Well, I just completed my first sprint triathlon, a sprint triathlon (500m swim, 17.6 mile bike, 3.1 mile run) and boy what a feeling! Considering it was my first triathlon and I was new at the sport I went into it with very small goals. Basically, I wanted to finish the race in one piece and after reviewing the results from last years race I set a moderate goal time of 1:45 for myself. I had only trained about four weeks going into the race but since I was a pretty decent athlete and in good shape I figured I could attain that goal.
It was a cold morning and I was real nervous as I stood around the beach near the lake before the start. My wife and my dad were there to cheer me on so I was very thankful for that. As the gun sounded - just like in all the other sports I have played in the past, all those nerves went away as I sprinted into the water. As I expected, my swim time was my best event (7:45 min). I had grown up on the east coast and have always been a decent swimmer. I was actually shocked to see that I was one of the first 10% out of the water. As I ran out of the water I could feel that my balance was a little off as I had just swam that last 100 meters as fast as I could. I told myself to relax and not use all of my effort right off the bat. I regained my strength in T1 as it was time for the bike. By the time I got my shoes and my helmet on and made my way out of T1, I felt pretty good.

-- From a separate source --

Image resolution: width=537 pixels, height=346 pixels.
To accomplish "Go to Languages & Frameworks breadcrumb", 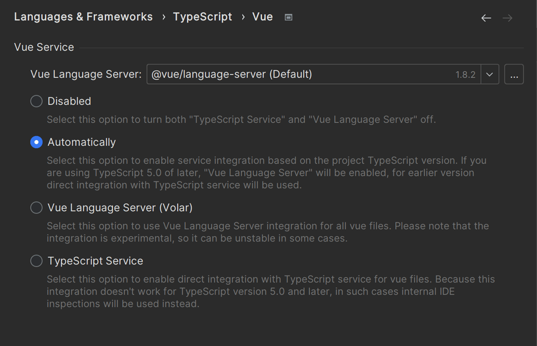I will pos(83,17).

Since this was my first tri, I rode a $200 Schwinn Varsity road bike I picked up at Walmart a few weeks before the race. I had only gone on a few five mile rides for training so I was real skeptical about the bike ride. The one BIG thing I learned from this whole biking experience is that having good bike equipment is the best advantage you can have in the race. My bike time was below average as the my chain on the bike fell off once during the race that I had to repair. I probably lost 3-5 minutes repairing on the side of the road as I watched people of all genders and age zip past me on there high-tech bikes. I feel like if I had a comparable bike to most of the competitors, I could have shaved at least ten minutes off my bike time. The bike was a lot more enjoyable then I thought it would be since I have never been a cyclist and thought is was always boring. After the race I found myself looking on Ebay and Craigslist for bike parts, etc., as I have become a big cycle fan in just one event! I finally made it back to the transition after an one hour and seven minutes on the bike. I really felt good pulling in until I jumped off my bike and realized that my legs were basically numb?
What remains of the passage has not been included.